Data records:
○ ○ ○ ○ ○ ○ ○
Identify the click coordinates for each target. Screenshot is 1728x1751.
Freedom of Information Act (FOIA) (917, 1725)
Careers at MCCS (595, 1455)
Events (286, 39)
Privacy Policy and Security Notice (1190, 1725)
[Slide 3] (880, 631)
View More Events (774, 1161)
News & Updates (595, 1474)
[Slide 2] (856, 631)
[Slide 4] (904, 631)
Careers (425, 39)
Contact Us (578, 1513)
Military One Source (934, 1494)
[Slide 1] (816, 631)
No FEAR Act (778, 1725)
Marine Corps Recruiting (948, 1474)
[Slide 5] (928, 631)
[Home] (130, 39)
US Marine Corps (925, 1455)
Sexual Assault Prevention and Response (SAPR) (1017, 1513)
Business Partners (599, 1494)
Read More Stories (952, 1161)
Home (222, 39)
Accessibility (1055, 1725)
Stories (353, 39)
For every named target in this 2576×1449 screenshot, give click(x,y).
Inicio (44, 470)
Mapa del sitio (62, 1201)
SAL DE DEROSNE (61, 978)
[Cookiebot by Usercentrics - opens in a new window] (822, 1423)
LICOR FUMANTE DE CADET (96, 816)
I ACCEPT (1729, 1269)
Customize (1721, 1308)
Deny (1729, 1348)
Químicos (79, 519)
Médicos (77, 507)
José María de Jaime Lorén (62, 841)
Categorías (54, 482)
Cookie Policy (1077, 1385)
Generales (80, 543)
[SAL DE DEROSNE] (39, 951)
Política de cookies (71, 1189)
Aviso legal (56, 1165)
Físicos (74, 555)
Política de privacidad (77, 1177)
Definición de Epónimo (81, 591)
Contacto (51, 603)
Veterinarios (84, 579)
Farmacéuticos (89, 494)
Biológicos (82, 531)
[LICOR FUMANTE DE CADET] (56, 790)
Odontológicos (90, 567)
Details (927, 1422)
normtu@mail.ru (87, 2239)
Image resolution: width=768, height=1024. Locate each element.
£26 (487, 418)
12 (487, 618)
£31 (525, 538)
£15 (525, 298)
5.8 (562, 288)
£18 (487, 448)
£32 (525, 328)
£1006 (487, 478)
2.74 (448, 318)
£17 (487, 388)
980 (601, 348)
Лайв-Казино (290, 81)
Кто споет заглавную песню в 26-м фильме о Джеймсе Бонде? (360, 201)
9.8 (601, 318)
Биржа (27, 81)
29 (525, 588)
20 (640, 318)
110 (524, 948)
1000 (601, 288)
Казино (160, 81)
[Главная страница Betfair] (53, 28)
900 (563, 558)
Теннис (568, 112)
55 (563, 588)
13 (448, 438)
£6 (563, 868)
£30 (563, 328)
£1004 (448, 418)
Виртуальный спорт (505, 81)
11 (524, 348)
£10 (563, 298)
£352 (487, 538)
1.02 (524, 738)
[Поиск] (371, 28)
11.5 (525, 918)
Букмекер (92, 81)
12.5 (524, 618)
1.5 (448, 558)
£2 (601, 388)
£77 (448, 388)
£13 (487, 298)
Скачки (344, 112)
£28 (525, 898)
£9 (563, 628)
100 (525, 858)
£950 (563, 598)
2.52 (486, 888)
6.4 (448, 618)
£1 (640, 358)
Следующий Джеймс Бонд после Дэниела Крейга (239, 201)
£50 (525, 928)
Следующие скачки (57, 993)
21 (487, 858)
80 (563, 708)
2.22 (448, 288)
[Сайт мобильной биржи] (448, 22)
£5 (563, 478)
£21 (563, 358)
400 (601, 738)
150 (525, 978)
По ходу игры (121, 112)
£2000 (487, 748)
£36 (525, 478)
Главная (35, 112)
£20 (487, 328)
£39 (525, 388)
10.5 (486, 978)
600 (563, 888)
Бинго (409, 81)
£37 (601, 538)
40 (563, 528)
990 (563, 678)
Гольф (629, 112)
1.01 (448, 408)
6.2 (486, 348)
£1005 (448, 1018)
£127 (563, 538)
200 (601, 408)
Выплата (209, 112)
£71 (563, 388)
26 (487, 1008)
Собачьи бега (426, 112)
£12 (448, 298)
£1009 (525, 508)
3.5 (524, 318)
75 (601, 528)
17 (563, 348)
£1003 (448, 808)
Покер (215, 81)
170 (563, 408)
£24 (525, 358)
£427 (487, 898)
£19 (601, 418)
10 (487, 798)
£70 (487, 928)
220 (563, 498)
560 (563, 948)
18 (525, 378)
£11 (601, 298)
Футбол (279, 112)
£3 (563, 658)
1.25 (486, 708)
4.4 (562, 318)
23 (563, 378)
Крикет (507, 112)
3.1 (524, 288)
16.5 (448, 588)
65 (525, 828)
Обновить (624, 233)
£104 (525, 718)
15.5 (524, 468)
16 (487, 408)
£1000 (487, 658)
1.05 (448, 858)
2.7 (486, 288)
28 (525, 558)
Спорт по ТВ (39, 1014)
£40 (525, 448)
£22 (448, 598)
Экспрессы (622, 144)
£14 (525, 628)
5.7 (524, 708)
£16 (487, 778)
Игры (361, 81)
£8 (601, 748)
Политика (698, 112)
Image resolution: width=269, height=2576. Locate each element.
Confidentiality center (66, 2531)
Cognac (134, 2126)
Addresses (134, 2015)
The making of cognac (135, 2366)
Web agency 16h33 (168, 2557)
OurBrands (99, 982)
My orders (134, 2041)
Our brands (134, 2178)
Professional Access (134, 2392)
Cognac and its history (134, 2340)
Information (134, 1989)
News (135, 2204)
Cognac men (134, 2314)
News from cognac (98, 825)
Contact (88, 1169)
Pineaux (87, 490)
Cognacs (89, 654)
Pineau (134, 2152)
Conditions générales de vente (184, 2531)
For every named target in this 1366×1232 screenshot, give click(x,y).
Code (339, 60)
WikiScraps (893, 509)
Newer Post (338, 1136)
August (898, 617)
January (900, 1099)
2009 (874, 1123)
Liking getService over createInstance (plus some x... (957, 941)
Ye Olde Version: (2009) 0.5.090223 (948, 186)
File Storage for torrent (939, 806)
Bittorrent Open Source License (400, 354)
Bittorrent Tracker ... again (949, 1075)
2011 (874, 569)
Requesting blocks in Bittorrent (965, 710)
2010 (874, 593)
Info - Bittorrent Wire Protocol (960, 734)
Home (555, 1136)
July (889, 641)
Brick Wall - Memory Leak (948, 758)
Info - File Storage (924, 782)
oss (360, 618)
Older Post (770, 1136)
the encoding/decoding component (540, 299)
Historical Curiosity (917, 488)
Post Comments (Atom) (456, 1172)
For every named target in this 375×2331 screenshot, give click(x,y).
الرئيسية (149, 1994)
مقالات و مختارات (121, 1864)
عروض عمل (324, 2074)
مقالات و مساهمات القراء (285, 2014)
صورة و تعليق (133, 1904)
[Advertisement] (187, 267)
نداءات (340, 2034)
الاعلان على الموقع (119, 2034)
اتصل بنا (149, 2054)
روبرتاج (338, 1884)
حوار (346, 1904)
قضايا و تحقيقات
○ ○ ○ ○ ○ ○ ○
### YOUR INSTRUCTIONS
Take the entries above and copy them out exactly.

### RESPONSE TO THIS TASK
Identify the click coordinates for each target. Screenshot is 1728x1751.
Freedom of Information Act (FOIA) (917, 1725)
Careers at MCCS (595, 1455)
Events (286, 39)
Privacy Policy and Security Notice (1190, 1725)
[Slide 3] (880, 631)
View More Events (774, 1161)
News & Updates (595, 1474)
[Slide 2] (856, 631)
[Slide 4] (904, 631)
Careers (425, 39)
Contact Us (578, 1513)
Military One Source (934, 1494)
[Slide 1] (816, 631)
No FEAR Act (778, 1725)
Marine Corps Recruiting (948, 1474)
[Slide 5] (928, 631)
[Home] (130, 39)
US Marine Corps (925, 1455)
Sexual Assault Prevention and Response (SAPR) (1017, 1513)
Business Partners (599, 1494)
Read More Stories (952, 1161)
Home (222, 39)
Accessibility (1055, 1725)
Stories (353, 39)
For every named target in this 2576×1449 screenshot, give click(x,y).
Inicio (44, 470)
Mapa del sitio (62, 1201)
SAL DE DEROSNE (61, 978)
[Cookiebot by Usercentrics - opens in a new window] (822, 1423)
LICOR FUMANTE DE CADET (96, 816)
I ACCEPT (1729, 1269)
Customize (1721, 1308)
Deny (1729, 1348)
Químicos (79, 519)
Médicos (77, 507)
José María de Jaime Lorén (62, 841)
Categorías (54, 482)
Cookie Policy (1077, 1385)
Generales (80, 543)
[SAL DE DEROSNE] (39, 951)
Política de cookies (71, 1189)
Aviso legal (56, 1165)
Físicos (74, 555)
Política de privacidad (77, 1177)
Definición de Epónimo (81, 591)
Contacto (51, 603)
Veterinarios (84, 579)
Farmacéuticos (89, 494)
Biológicos (82, 531)
[LICOR FUMANTE DE CADET] (56, 790)
Odontológicos (90, 567)
Details (927, 1422)
normtu@mail.ru (87, 2239)
Image resolution: width=768, height=1024. Locate each element.
£26 (487, 418)
12 (487, 618)
£31 (525, 538)
£15 (525, 298)
5.8 (562, 288)
£18 (487, 448)
£32 (525, 328)
£1006 (487, 478)
2.74 (448, 318)
£17 (487, 388)
980 (601, 348)
Лайв-Казино (290, 81)
Кто споет заглавную песню в 26-м фильме о Джеймсе Бонде? (360, 201)
9.8 (601, 318)
Биржа (27, 81)
29 (525, 588)
20 (640, 318)
110 (524, 948)
1000 (601, 288)
Казино (160, 81)
[Главная страница Betfair] (53, 28)
900 (563, 558)
Теннис (568, 112)
55 (563, 588)
13 (448, 438)
£6 (563, 868)
£30 (563, 328)
£1004 (448, 418)
Виртуальный спорт (505, 81)
11 (524, 348)
£10 (563, 298)
£352 (487, 538)
1.02 (524, 738)
[Поиск] (371, 28)
11.5 (525, 918)
Букмекер (92, 81)
12.5 (524, 618)
1.5 (448, 558)
£2 (601, 388)
£77 (448, 388)
£13 (487, 298)
Скачки (344, 112)
£28 (525, 898)
£9 (563, 628)
100 (525, 858)
£950 (563, 598)
2.52 (486, 888)
6.4 (448, 618)
£1 (640, 358)
Следующий Джеймс Бонд после Дэниела Крейга (239, 201)
£50 (525, 928)
Следующие скачки (57, 993)
21 (487, 858)
80 (563, 708)
2.22 (448, 288)
[Сайт мобильной биржи] (448, 22)
£5 (563, 478)
£21 (563, 358)
400 (601, 738)
150 (525, 978)
По ходу игры (121, 112)
£2000 (487, 748)
£36 (525, 478)
Главная (35, 112)
£20 (487, 328)
£39 (525, 388)
10.5 (486, 978)
600 (563, 888)
Бинго (409, 81)
£37 (601, 538)
40 (563, 528)
990 (563, 678)
Гольф (629, 112)
1.01 (448, 408)
6.2 (486, 348)
£1005 (448, 1018)
£127 (563, 538)
200 (601, 408)
Выплата (209, 112)
£71 (563, 388)
26 (487, 1008)
Собачьи бега (426, 112)
£12 (448, 298)
£1009 (525, 508)
3.5 (524, 318)
75 (601, 528)
17 (563, 348)
£1003 (448, 808)
Покер (215, 81)
170 (563, 408)
£24 (525, 358)
£427 (487, 898)
£19 (601, 418)
10 (487, 798)
£70 (487, 928)
220 (563, 498)
560 (563, 948)
18 (525, 378)
£11 (601, 298)
Футбол (279, 112)
£3 (563, 658)
1.25 (486, 708)
4.4 (562, 318)
23 (563, 378)
Крикет (507, 112)
3.1 (524, 288)
16.5 (448, 588)
65 (525, 828)
Обновить (624, 233)
£104 (525, 718)
15.5 (524, 468)
16 (487, 408)
£1000 (487, 658)
1.05 (448, 858)
2.7 (486, 288)
28 (525, 558)
Спорт по ТВ (39, 1014)
£40 (525, 448)
£22 (448, 598)
Экспрессы (622, 144)
£14 (525, 628)
5.7 (524, 708)
£16 (487, 778)
Игры (361, 81)
£8 (601, 748)
Политика (698, 112)
Image resolution: width=269, height=2576. Locate each element.
Confidentiality center (66, 2531)
Cognac (134, 2126)
Addresses (134, 2015)
The making of cognac (135, 2366)
Web agency 16h33 (168, 2557)
OurBrands (99, 982)
My orders (134, 2041)
Our brands (134, 2178)
Professional Access (134, 2392)
Cognac and its history (134, 2340)
Information (134, 1989)
News (135, 2204)
Cognac men (134, 2314)
News from cognac (98, 825)
Contact (88, 1169)
Pineaux (87, 490)
Cognacs (89, 654)
Pineau (134, 2152)
Conditions générales de vente (184, 2531)
For every named target in this 1366×1232 screenshot, give click(x,y).
Code (339, 60)
WikiScraps (893, 509)
Newer Post (338, 1136)
August (898, 617)
January (900, 1099)
2009 (874, 1123)
Liking getService over createInstance (plus some x... (957, 941)
Ye Olde Version: (2009) 0.5.090223 (948, 186)
File Storage for torrent (939, 806)
Bittorrent Open Source License (400, 354)
Bittorrent Tracker ... again (949, 1075)
2011 (874, 569)
Requesting blocks in Bittorrent (965, 710)
2010 (874, 593)
Info - Bittorrent Wire Protocol (960, 734)
Home (555, 1136)
July (889, 641)
Brick Wall - Memory Leak (948, 758)
Info - File Storage (924, 782)
oss (360, 618)
Older Post (770, 1136)
the encoding/decoding component (540, 299)
Historical Curiosity (917, 488)
Post Comments (Atom) (456, 1172)
For every named target in this 375×2331 screenshot, give click(x,y).
الرئيسية (149, 1994)
مقالات و مختارات (121, 1864)
عروض عمل (324, 2074)
مقالات و مساهمات القراء (285, 2014)
صورة و تعليق (133, 1904)
[Advertisement] (187, 267)
نداءات (340, 2034)
الاعلان على الموقع (119, 2034)
اتصل بنا (149, 2054)
روبرتاج (338, 1884)
حوار (346, 1904)
قضايا و تحقيقات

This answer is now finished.